(Christopher Mims’s article appeared in the Wall Street Journal, 1/23; Photo from The Wall Street Journal; via the Drudge Report.)
A century after playwright Karel Čapek coined the word ‘robot,’ we finally have the technology to make the stuff of science fiction a reality—for better and for worse
On Jan. 25, 1921, Karel Čapek’s play “R.U.R.”—short for “Rossum’s Universal Robots”—premiered in Prague. It was a sensation. Within two years it had been translated into 30 languages, including English, to which it introduced the word “robot.” Čapek’s vision of unwilling slaves of humnity destined to rise up and destroy their makers has shaped our view of both automation and ourselves ever since.
In a century-long dialogue between inventors of fictional and actual robots, engineers have for the most part been forced to play catch-up, either realizing or subverting the vision of robots first expounded in books, movies and television.
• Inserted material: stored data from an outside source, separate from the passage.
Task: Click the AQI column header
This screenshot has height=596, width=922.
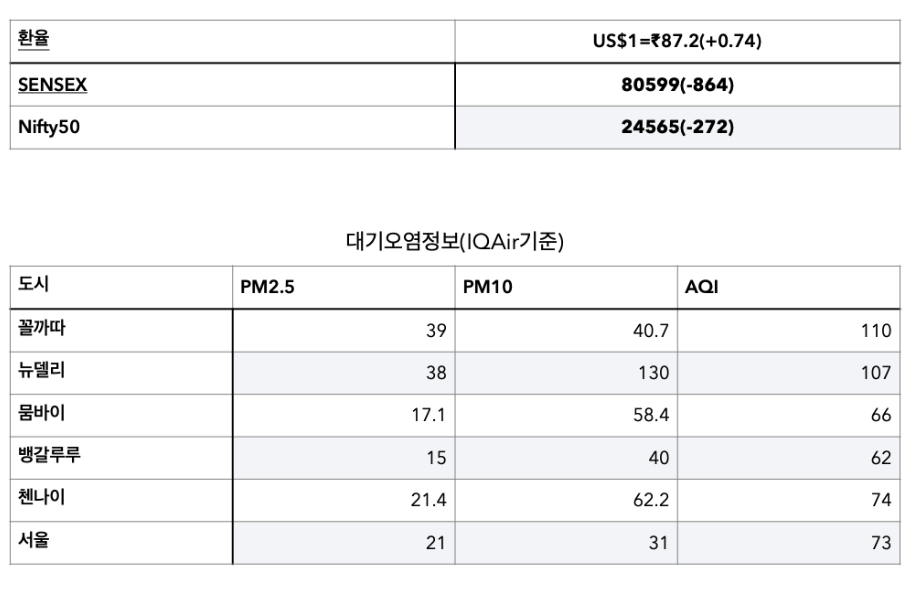Action: [x=701, y=288]
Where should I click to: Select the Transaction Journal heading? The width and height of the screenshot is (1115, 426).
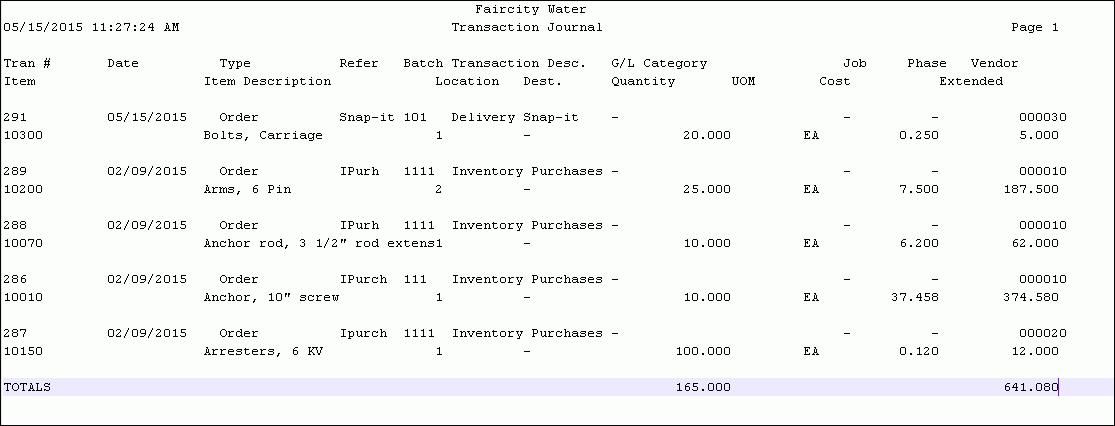(527, 28)
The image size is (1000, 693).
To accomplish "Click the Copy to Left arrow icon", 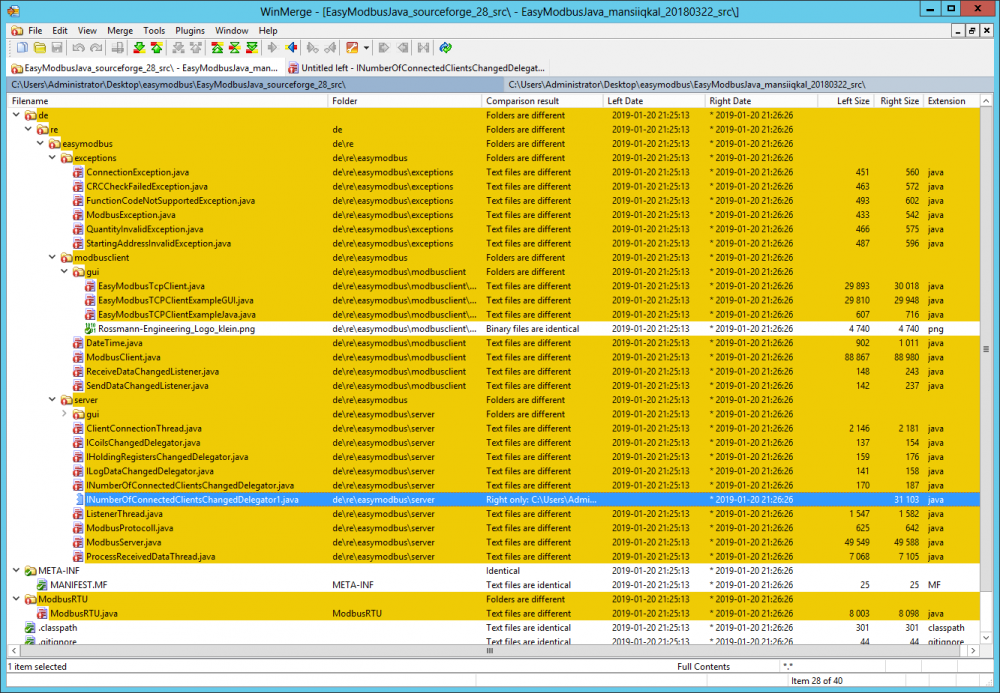I will (291, 47).
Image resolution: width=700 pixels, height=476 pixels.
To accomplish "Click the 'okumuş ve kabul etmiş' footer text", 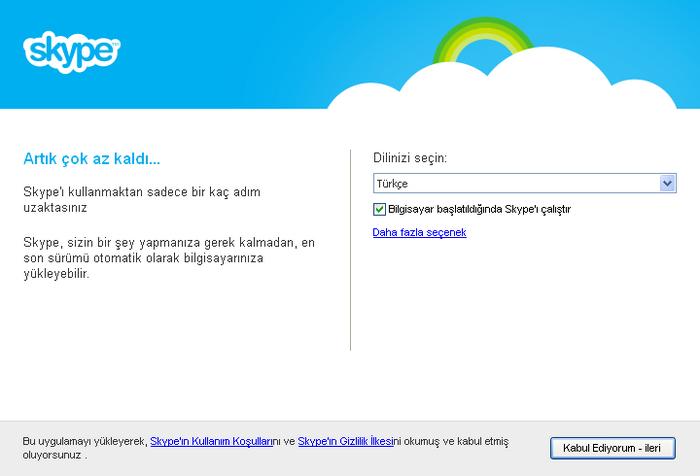I will point(458,440).
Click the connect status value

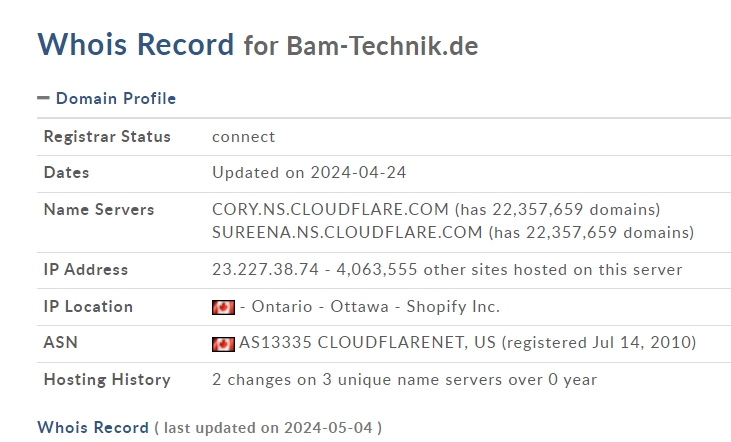coord(243,137)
Now, the reality of robots is in some areas running ahead of fiction, even ahead of what those who study robots for a living are able to keep track of.
Heather Knight is an engineer, “social roboticist” and one of 13 core faculty in Oregon State University’s robotics program. One day in late October, she was shocked to find the campus crawling with a fleet of autonomous, six-wheeled vehicles made by Starship Robotics. The San Francisco-based company had contracted with the campus dining service to provide contactless delivery.
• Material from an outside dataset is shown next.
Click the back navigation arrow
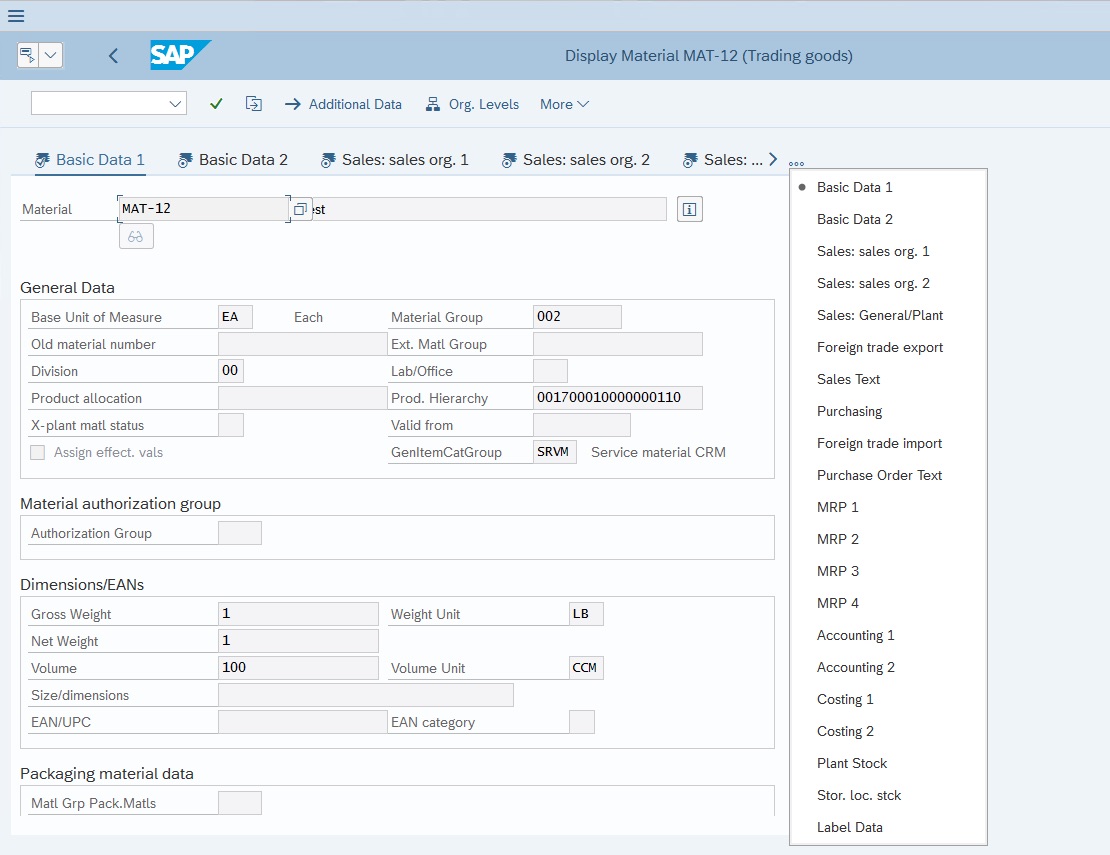This screenshot has height=855, width=1110. 113,56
“We’re at the point where not even the people in robotics know there are going to be robots on campus,” she adds.
This new visibility of robots—now in stores, hotels and health-care facilities, as well as on our streets and above our heads—is an indicator of their evolving nature. It’s also the outward sign of a watershed moment.
In 2019, 373,000 industrial robots were sold and put into use, according to the International Federation of Robotics, a not-for-profit industry organization that conducts an annual, global robot census based on vendor data. That number has grown about 11% a year since 2014, to a total of 2.7 million industrial robots in use world-wide. Industrial robots—descendants of the Unimate robot arm first installed at a General Motors factory in 1961—are the kind common in manufacturing, performing tasks like welding, painting and assembly. They work hard, but they’re not very smart.
Also in 2019, 173,000 “professional service robots” were sold and installed, according to the federation. That number is projected to reach 537,000 units a year—a threefold increase—by 2023. These are the kind of robots businesses use outside of manufacturing. They perform a wide variety of functions, including defense, warehouse automation and disinfection in hospitals.